Loss of power means the RPMs have dropped, which means the propellor has slowed, which means thrust and lift have dropped as well. Engine roughness means the RPMs may be inconsistent, there may be "backfires," the vibrations might feel unusual. Why might the power drop or vary without a change in throttle? The four-stroke cycle isn't working properly. But why? Perhaps...
- the mixture is too lean (not enough fuel to burn). Adjust the mixture to be richer. Apply carb heat if carb ice is suspected. Switch tanks in case of a blocked fuel line. Turn on boost pump in case of a failed fuel pump.
- moisture in the fuel. Hopefully a thorough preflight included testing the fuel at all sump points and draining of any evident moisture, and so there's a very limited bit of moisture to endure; stay sharp for further problems and land if it doesn't resolve quickly.
- ignition isn't working right (fuel isn't getting burned completely). Check the ammeter for load. Land and check for fouled sparkplugs or loose wires. With great caution, a magneto test could be performed in flight to confirm.
- detonation may be occurring (fuel is being burned at the wrong part of the cycle). This happens when junk has built up within the cylinder that ignites before the spark is provided. It can be a sign of engine wear or flight under taxing conditions (too long at too rich a mixture).
- engine wear (insufficient lubrication). Check oil pressure and temperature.
These are situations, explanations and corrective measures discussed in the book for general background. The POH and aircraft manual will provide checklists for abnormal and emergency procedures that should be used when symptoms manifest.
Overheating leads to engine damage. The engine is cooled by air (externally) and by oil (internally). A nose-high attitude typically limits the airflow through the cowling and baffles and over the engine. Lowering the attitude (climbing more slowly, or descending) will help by increasing airflow. High power settings lead to higher oil temperatures The oil system is diagnosed using two measures: temperature and pressure. Pressure will rise to normal operating range soon after startup, though may take a little longer in cold weather. Pressure that's too low may indicate a leak; pressure that's too high may indicate a blockage. Temperature rises more gradually, and typically too-high temperature is the only concern, which could indicate low oil levels or an overheating engine. Part of the oil circulation includes routing through an area that allows heat to bleed off before re-entering the engine. And of course during preflight you checked to see that the air intakes and exhaust were clear, that the oil level was good, and that there were no obvious leaks.
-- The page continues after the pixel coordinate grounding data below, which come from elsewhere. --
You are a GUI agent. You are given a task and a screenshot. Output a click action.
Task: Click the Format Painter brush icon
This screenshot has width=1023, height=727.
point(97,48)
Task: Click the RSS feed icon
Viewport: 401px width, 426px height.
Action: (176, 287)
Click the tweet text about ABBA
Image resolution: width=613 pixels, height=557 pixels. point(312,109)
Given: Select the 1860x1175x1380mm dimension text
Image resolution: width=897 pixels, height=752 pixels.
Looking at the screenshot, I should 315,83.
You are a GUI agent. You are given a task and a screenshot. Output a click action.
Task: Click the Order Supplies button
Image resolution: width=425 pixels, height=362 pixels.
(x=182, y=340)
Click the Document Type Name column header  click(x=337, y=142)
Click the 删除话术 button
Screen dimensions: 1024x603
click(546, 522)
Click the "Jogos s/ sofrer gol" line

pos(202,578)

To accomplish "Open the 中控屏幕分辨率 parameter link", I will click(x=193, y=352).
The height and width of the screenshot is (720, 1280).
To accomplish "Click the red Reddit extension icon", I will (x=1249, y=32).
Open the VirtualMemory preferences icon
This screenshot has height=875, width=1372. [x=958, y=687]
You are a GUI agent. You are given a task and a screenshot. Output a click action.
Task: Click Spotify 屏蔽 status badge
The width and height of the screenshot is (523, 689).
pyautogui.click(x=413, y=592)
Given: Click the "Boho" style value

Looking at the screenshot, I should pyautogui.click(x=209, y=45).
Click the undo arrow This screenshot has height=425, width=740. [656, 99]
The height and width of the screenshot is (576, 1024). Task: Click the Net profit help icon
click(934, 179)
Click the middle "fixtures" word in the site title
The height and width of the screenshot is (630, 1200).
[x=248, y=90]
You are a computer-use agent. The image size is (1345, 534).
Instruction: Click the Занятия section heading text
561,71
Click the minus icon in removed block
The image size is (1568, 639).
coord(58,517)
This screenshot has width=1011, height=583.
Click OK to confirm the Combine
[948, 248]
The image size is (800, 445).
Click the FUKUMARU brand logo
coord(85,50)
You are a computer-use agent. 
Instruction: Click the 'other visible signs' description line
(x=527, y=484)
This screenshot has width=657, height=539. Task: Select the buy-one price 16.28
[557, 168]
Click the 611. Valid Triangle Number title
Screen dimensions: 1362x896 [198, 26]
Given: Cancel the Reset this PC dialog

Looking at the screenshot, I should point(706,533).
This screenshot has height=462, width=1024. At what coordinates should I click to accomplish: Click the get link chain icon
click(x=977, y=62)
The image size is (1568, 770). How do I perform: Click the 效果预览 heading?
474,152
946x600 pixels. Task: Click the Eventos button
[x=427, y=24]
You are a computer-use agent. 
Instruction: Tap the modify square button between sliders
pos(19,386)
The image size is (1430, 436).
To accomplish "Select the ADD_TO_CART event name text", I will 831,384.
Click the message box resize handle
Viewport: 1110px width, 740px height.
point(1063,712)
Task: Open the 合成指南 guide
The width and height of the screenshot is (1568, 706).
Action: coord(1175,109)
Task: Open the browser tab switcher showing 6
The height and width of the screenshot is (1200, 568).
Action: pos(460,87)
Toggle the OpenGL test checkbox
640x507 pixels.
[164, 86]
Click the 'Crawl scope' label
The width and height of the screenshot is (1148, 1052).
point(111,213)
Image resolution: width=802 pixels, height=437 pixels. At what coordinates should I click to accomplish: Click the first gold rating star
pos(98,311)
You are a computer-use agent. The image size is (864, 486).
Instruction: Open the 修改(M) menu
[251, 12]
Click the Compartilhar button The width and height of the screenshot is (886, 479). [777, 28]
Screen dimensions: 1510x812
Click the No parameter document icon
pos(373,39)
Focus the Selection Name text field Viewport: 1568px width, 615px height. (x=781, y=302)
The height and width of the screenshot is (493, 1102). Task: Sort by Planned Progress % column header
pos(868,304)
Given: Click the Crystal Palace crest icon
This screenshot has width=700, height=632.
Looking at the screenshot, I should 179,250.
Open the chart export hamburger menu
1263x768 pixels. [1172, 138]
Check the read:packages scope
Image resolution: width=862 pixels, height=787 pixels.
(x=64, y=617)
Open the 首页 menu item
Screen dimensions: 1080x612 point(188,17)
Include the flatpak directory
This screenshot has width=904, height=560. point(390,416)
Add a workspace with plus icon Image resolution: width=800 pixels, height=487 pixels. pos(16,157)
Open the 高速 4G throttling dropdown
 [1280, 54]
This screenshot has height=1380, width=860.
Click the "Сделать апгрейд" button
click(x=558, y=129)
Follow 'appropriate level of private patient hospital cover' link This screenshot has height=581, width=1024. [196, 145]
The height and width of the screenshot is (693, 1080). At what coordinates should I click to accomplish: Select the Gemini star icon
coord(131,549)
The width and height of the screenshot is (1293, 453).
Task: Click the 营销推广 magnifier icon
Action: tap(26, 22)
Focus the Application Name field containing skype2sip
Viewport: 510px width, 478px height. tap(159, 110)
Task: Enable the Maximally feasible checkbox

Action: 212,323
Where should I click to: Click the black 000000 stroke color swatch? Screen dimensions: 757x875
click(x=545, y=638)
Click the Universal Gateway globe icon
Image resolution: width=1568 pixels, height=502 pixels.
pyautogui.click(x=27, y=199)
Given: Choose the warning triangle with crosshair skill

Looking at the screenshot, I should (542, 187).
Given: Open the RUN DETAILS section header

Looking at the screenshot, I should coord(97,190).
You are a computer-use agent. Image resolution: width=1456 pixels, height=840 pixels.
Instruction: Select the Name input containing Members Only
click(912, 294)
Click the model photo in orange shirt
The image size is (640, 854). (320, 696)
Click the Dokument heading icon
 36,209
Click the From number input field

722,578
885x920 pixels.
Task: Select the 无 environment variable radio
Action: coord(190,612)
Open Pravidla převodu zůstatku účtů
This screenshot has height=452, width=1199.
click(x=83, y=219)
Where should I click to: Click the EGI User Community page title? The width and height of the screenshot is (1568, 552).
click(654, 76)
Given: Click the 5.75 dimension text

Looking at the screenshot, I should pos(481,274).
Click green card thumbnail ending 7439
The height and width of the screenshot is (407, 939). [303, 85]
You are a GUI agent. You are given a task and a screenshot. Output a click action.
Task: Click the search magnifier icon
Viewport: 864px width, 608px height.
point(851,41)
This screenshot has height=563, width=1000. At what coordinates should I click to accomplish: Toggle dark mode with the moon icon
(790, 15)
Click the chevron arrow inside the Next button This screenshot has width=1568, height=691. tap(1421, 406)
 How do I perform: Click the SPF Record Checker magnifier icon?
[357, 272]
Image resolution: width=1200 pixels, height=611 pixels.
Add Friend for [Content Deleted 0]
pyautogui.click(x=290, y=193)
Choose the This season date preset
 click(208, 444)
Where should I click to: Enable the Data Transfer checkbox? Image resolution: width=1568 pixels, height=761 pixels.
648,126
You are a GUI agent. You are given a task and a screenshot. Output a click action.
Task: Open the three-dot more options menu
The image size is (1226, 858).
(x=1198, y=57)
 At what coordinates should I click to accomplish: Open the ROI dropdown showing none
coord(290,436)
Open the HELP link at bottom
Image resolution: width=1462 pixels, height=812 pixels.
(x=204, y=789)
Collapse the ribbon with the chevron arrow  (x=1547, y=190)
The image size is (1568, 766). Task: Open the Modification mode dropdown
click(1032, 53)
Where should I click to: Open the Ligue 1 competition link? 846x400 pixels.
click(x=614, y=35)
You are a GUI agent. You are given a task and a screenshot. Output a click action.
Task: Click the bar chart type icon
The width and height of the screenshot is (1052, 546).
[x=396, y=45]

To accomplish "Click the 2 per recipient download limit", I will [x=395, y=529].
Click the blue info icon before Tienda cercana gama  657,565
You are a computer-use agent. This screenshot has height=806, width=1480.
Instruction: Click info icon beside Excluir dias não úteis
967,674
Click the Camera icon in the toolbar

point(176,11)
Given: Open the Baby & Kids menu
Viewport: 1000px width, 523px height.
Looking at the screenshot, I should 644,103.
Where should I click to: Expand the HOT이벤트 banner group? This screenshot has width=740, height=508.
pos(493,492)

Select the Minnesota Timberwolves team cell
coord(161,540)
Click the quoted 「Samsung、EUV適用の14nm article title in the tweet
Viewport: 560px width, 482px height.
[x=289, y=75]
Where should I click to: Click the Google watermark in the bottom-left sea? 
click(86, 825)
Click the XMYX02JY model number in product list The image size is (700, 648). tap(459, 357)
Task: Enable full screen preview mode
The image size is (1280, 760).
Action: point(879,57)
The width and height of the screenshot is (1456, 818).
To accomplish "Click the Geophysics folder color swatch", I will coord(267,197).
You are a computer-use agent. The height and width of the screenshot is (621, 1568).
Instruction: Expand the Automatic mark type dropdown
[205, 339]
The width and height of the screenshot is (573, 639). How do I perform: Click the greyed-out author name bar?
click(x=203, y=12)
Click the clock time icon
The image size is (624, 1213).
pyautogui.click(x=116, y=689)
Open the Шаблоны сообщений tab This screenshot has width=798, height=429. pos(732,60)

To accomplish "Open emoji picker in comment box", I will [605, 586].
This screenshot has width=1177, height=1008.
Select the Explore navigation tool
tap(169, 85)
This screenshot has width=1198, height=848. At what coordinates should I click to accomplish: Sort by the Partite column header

Back momentarily to the electrical system. Electricity is supplied from the battery and from the alternator (when the engine is running). The magnetos use the battery to provide the initial spark when starting the engine, then the alternator is used. The ammeter measures the power level on the battery, and often there's a second ammeter to measure the alternator output. In either case, the needle swinging left means there's load; swinging far left should be cause to lessen the load by turning some things off. The airplane will have a circuit breaker panel; if something electrical isn't working, check there and pop the breaker back in. If it fails again, leave it off and assess the safety of continuing the flight without that equipment. The other big problem might be an electrical fire. Turn everything off and land. You could potentially isolate the problem area and leave that off so as to make use of the remaining equipment, but you'd have to weigh the time and safety of this procedure against the big picture (I need to check a POH to refresh myself on the emergency checklist for engine fire).
That's good for today. Next up, flight instruments and the pitot-static system! I'm eager for that one!